The medical sequalae of alcohol and other drug (AOD) problems exact a prodigious personal and societal cost, but little is known about the specific prevalence of such medical problems, and their relationship to quality of life and indices of well-being among those recovering from problematic AOD use. To better characterize the lifetime physical disease burden, this study investigated the prevalence of medical conditions commonly caused or exacerbated by excessive and chronic AOD exposure in a nationally representative sample of US adults in AOD problem recovery. Comparisons were made to the general US population. Demographic and clinical correlates of disease prevalence were also investigated along with the relationship between distinct medical conditions and indices of quality of life/well-being.
Cross-sectional nationally representative survey of the US adult population who report resolving an AOD problem (n = 2002). Weighted lifetime prevalence of common medical conditions were estimated and compared to the US population. Demographic and clinical correlates of medical conditions, and also overall disease burden, were estimated using logistic regression.

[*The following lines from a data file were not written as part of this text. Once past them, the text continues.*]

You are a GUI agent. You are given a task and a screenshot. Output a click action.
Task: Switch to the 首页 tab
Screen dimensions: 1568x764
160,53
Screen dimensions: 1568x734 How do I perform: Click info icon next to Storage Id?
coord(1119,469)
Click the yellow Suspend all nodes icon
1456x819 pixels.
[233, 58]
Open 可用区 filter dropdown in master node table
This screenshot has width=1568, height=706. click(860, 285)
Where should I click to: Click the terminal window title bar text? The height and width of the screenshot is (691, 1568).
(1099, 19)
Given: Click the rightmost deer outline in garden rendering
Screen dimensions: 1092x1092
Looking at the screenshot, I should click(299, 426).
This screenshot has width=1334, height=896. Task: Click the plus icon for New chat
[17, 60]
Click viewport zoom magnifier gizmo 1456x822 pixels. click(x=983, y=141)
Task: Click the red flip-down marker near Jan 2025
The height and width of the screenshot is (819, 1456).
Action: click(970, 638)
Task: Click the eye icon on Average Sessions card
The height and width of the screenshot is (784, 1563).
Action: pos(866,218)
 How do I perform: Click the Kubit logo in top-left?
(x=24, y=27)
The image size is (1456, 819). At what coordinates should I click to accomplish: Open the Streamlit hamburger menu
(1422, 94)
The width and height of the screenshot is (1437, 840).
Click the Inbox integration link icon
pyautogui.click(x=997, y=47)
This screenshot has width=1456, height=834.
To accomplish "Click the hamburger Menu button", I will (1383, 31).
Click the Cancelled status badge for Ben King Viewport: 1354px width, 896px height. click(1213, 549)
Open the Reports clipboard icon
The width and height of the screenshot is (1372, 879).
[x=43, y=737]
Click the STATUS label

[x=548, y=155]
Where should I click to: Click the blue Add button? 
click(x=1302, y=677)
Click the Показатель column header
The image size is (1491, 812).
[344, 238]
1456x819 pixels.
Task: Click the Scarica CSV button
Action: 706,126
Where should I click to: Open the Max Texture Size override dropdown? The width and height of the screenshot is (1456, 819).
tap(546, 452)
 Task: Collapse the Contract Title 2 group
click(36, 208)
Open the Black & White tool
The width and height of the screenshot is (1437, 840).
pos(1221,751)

Relative to the general population, prevalence of hepatitis C, chronic obstructive pulmonary disease, heart disease, and diabetes were elevated. Likelihood of having a lifetime diagnosis of a specific disease was related to primary substance used and sex. Quality of life was lower among those with physical disease histories relative to those without.
Findings highlight the increased medical burden associated with AOD problems, and speak to the need for earlier and more sustained intervention for AOD problems, greater integration of addiction treatment and primary health care, and longitudinal research to explore the complex, dynamic relationships between AOD use and physical disease.